High Clouds and Convection

High Clouds and Convection Introduction

Deep convection and high-altitude clouds are key components of Earth’s water cycle and exert a strong influence on radiative balance and water cycle. Our research explores the global distribution and radiative forcing from high clouds as well as their connection to the water cycle. We strive to gain a deeper understanding of cloud microphysical properties through remote sensing observation. The work presented on this page is realized under National Aeronautics and Space Administration (NASA) and National Science Foundation (NSF) support.

The Effects of High Clouds and Convection

For an accurate representation of cloud feedbacks, climate models must be able to portray the relevant physical processes that link precipitation, ice mass, and cloud radiative effects. The next figure shows the annual mean cirrus, deep convection and multi-layered cloud fraction (CF) and net cloud radiative effect at the top of the atmosphere, global averages are shown in parentheses. Due to large transport of water vapor into the upper levels by persistent convection, most high clouds are observed near the equator and over tropical continents. Cirrus clouds have a high cloud base height and small optical thickness, which results in a warming effect on Earth of around 2 W m-2. Deep convective clouds tend to exert large but compensating effects in the shortwave and longwave that largely cancel, leading to a muted effect on net cloud radiative effect. Multi-layered cloud systems, ubiquitous in both hemispheres, exert strong cooling influence on Earth of around 6.1 W m-2.

Vertical Structure of Deep Convection Over the Continental United States

To understand the various processes in convection, we are studying how local thermodynamic controls, such as convective available potential energy (CAPE), relative humidity, surface heat, and moisture fluxes, influence the relationship between the water cycle and radiative impacts of continental convection in CloudSat-PATMOS merged datasets.

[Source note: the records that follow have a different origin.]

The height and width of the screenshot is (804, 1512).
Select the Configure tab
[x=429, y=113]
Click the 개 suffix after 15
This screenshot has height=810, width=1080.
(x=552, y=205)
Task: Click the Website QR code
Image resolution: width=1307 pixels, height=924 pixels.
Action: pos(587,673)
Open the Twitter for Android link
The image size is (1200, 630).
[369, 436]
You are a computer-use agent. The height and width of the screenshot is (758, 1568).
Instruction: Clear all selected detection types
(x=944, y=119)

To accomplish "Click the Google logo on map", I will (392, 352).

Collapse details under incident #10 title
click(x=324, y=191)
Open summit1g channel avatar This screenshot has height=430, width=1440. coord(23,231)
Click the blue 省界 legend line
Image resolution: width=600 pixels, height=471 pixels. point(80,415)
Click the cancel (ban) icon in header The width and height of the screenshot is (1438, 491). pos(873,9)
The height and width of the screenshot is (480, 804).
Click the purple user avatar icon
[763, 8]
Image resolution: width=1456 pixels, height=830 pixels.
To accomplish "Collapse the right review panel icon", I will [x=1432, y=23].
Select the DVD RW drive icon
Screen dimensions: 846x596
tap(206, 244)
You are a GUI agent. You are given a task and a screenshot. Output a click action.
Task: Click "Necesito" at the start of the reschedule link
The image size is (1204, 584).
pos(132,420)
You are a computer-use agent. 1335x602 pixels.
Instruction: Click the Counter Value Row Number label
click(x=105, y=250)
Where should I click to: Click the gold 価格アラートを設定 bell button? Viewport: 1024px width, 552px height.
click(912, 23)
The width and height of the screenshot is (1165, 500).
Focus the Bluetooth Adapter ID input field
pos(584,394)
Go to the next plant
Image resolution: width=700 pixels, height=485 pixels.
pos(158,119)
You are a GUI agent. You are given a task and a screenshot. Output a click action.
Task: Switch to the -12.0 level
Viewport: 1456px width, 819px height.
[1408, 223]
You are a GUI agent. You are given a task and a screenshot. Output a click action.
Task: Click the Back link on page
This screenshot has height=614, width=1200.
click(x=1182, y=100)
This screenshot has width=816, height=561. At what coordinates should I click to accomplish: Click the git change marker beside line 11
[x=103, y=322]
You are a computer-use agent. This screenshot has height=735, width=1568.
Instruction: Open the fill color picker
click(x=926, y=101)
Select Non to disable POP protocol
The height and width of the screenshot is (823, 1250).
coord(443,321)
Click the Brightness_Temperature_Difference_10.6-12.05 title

To complement this work, by allowing rainfall processes to be examined, we are developing a Bayesian rainfall retrieval framework for CloudSat over land by utilizing a collocated along-track CloudSat-NEXRAD dataset. In the future, the analysis will include radiative effects of certain combinations of rain rate and layer top height. The frequency of CloudSat observed reflectivity, composited by layer top height will form the basis for this new CloudSat dataset. An example of this decomposition is presented at the right with 2D histogram plots.

Relationship Between High Clouds and Stratospheric Water Vapor

Cirrus clouds are ubiquitous in the tropics, and are known for their net positive radiative forcing. They are also linked to the amount of water vapor entering the stratosphere. It is crucial to accurately characterize the microphysical properties of ice clouds, since they determine the way in which these clouds interact with radiation and the atmosphere. We are interested in using satellite observations to determine any existing relations between cloud properties, water vapor, and temperature, as well as optimizing the methods with which we obtain cloud properties through satellite observations.

To optimize the use of satellites along the A-Train constellation, we are developing an algorithm to estimate ice cloud properties using combined measurements from AIRS, MODIS, CloudSat and CALIPSO. We take advantage of model simulations to analyze which observation combinations will offer the most information about clouds. The next figure shows the simulated AIRS brightness temperatures for different cloud optical depths and effective diameters.

This information is being used to characterize the properties of tropical tropopause layer (TTL) cirrus and understand their relationship to stratospheric water vapor. Near the tropical tropopause, air slowly upwells into the stratosphere through the tropical tropopause layer. This region often has extremely low temperatures, forcing water vapor to sediment as ice clouds. We are interested in the characteristics of these clouds, as they are closely linked with the amount of water vapor entering the stratosphere. Temperature and water vapor amount is known to correlate well with each other, and cirrus frequency is also known to inversely correlate with temperature. Furthermore, it is possible that cloud properties, such as cloud thickness, are also connected to this variability. These links are highlighted in the figure below that shows time series of cold-point temperature and water vapor (top) from Aura MLS and cirrus frequency and thickness (bottom) from the 2c-ice datasets derived from CloudSat/CALIPSO.